For the entries below, the expected answer is the line with "Task: Go back in editor history", the line with "Click the preset", and every line between them, exactly as written, and nothing more.

*****

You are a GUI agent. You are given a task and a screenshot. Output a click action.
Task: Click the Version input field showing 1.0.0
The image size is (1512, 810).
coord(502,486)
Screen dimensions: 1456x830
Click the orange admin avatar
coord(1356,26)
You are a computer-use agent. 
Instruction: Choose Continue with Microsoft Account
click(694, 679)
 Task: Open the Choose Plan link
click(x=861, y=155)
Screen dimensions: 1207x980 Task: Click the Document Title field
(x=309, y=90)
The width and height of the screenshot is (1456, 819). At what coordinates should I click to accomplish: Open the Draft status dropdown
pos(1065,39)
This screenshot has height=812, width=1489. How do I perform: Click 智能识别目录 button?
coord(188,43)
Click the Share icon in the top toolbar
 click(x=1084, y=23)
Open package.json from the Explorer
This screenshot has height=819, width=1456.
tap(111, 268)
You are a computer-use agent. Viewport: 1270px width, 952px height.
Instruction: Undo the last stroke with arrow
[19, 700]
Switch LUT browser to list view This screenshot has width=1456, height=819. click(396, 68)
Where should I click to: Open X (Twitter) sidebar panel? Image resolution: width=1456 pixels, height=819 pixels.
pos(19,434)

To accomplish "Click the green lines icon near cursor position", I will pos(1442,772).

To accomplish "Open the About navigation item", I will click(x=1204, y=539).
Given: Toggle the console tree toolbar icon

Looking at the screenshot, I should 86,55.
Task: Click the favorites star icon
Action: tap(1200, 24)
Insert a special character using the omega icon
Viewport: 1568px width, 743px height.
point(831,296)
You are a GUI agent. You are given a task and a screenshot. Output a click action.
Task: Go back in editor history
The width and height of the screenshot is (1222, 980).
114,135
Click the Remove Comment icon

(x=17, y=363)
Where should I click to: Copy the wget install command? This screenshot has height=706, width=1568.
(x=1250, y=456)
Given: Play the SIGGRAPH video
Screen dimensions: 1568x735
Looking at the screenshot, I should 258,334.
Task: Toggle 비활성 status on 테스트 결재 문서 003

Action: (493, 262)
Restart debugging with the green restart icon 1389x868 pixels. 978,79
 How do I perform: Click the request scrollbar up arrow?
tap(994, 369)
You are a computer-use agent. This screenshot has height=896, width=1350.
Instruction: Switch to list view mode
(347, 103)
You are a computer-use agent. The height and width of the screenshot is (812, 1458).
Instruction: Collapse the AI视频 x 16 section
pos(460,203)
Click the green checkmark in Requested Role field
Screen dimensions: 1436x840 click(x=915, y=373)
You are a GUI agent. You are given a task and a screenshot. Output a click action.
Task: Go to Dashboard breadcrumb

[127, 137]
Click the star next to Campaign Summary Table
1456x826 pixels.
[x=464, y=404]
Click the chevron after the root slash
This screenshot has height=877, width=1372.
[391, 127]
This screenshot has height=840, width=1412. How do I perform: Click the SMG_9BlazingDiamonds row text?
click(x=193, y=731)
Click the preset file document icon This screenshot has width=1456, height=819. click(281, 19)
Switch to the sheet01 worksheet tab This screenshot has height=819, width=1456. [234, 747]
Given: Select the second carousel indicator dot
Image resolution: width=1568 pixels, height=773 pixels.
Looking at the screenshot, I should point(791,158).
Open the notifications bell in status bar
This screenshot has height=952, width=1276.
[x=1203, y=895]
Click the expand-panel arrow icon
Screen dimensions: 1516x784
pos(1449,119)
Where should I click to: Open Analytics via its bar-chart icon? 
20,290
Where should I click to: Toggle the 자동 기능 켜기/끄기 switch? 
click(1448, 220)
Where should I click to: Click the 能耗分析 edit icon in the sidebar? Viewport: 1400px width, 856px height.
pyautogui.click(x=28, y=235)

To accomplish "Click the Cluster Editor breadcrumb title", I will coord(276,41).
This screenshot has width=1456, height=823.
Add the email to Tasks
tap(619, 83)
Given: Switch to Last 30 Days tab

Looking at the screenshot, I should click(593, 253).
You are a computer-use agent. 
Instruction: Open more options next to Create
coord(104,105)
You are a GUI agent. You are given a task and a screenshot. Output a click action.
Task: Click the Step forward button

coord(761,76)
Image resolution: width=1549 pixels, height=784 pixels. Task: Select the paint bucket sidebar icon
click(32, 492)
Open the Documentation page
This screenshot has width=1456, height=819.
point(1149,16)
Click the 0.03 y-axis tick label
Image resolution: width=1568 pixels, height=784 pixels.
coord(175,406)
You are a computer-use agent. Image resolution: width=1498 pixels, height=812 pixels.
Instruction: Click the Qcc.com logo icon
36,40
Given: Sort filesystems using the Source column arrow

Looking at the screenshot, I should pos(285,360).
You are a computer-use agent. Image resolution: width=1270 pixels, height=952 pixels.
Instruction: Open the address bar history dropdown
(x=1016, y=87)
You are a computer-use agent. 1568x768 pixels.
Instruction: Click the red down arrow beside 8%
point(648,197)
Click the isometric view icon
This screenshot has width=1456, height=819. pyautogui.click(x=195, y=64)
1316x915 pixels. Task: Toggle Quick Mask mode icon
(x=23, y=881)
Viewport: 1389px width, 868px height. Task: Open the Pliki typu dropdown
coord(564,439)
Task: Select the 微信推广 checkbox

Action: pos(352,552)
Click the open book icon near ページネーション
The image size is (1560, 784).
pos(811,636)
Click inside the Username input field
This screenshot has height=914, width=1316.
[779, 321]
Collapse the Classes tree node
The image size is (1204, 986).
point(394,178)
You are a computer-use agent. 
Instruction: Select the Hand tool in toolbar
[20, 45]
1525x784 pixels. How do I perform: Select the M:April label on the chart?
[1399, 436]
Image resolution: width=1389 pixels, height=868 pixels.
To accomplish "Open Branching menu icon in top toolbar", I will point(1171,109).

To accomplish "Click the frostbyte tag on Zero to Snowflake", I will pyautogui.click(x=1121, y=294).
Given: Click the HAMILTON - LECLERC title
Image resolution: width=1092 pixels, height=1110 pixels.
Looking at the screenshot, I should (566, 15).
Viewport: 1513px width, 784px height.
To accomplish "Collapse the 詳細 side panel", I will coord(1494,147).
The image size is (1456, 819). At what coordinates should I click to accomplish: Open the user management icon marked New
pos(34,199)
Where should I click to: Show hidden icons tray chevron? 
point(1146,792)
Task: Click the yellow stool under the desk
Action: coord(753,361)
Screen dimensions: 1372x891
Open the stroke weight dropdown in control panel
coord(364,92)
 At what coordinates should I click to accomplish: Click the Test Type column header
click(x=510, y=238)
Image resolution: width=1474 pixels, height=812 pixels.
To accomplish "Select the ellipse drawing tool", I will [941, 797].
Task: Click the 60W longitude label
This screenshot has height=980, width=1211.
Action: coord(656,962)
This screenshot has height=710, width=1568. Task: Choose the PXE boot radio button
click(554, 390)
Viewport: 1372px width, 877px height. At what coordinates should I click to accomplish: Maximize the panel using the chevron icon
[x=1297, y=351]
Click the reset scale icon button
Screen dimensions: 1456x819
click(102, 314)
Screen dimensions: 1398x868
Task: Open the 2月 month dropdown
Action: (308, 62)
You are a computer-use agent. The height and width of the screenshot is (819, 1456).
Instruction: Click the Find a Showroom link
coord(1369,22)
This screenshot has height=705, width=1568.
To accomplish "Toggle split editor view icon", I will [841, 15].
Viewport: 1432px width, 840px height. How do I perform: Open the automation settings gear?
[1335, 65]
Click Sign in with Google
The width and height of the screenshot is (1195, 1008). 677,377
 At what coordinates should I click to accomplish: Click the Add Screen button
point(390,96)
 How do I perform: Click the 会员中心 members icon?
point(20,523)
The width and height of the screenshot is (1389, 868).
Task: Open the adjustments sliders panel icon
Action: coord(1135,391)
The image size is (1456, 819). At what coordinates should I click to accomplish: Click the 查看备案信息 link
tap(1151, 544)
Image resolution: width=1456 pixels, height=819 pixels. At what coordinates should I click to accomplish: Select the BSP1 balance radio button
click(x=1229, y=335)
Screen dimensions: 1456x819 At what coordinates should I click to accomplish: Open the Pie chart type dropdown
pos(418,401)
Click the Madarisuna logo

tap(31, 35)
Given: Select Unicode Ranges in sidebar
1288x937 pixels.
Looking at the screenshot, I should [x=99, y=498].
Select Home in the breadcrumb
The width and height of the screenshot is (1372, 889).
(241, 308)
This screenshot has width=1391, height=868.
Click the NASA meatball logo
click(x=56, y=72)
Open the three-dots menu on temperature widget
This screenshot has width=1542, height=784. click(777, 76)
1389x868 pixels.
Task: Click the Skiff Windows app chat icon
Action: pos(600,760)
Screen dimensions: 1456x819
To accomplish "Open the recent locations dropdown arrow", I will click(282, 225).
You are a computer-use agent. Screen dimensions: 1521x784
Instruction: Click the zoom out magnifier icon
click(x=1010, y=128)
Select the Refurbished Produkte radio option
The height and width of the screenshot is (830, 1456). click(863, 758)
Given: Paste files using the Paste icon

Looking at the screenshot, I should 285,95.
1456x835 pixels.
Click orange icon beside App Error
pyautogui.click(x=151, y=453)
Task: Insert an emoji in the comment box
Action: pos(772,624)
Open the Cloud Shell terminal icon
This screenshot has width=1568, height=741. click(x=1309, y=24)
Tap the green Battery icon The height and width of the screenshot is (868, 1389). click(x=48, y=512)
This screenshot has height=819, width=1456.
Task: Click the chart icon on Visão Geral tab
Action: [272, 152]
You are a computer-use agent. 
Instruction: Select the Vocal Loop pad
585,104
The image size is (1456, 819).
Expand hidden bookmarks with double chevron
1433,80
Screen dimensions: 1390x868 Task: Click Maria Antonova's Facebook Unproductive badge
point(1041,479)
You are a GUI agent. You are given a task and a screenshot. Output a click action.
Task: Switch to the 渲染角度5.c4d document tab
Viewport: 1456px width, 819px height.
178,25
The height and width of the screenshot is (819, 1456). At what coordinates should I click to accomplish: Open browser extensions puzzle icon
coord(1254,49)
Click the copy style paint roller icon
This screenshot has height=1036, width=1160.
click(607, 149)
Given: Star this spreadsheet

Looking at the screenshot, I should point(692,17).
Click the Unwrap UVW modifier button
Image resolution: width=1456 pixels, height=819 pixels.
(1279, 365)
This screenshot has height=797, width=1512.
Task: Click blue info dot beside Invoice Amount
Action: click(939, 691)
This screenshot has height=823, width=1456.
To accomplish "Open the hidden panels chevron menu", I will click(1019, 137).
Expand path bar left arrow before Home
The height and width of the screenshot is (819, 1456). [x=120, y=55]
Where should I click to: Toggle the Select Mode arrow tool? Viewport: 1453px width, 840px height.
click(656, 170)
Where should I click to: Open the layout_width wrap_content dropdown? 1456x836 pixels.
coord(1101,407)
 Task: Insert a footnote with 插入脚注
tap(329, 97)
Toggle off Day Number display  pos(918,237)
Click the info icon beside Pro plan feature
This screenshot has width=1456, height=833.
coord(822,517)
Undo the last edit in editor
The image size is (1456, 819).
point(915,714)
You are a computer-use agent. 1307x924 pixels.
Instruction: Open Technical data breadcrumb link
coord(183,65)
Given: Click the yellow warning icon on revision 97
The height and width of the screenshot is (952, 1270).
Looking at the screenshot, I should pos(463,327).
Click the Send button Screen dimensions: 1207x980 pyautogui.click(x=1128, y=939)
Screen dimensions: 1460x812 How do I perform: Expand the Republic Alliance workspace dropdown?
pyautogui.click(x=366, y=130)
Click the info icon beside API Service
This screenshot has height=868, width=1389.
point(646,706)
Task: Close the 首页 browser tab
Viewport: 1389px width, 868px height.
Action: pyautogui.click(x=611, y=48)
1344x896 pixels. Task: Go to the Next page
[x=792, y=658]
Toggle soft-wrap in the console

*****

→ ANSWER SECTION
Task: Go back in editor history
The width and height of the screenshot is (1222, 980).
114,135
Click the Remove Comment icon

(x=17, y=363)
Where should I click to: Copy the wget install command? This screenshot has height=706, width=1568.
(x=1250, y=456)
Given: Play the SIGGRAPH video
Screen dimensions: 1568x735
Looking at the screenshot, I should 258,334.
Task: Toggle 비활성 status on 테스트 결재 문서 003

Action: (493, 262)
Restart debugging with the green restart icon 1389x868 pixels. 978,79
 How do I perform: Click the request scrollbar up arrow?
tap(994, 369)
You are a computer-use agent. This screenshot has height=896, width=1350.
Instruction: Switch to list view mode
(347, 103)
You are a computer-use agent. The height and width of the screenshot is (812, 1458).
Instruction: Collapse the AI视频 x 16 section
pos(460,203)
Click the green checkmark in Requested Role field
Screen dimensions: 1436x840 click(x=915, y=373)
You are a GUI agent. You are given a task and a screenshot. Output a click action.
Task: Go to Dashboard breadcrumb

[127, 137]
Click the star next to Campaign Summary Table
1456x826 pixels.
[x=464, y=404]
Click the chevron after the root slash
This screenshot has height=877, width=1372.
[391, 127]
This screenshot has height=840, width=1412. How do I perform: Click the SMG_9BlazingDiamonds row text?
click(x=193, y=731)
Click the preset file document icon This screenshot has width=1456, height=819. click(281, 19)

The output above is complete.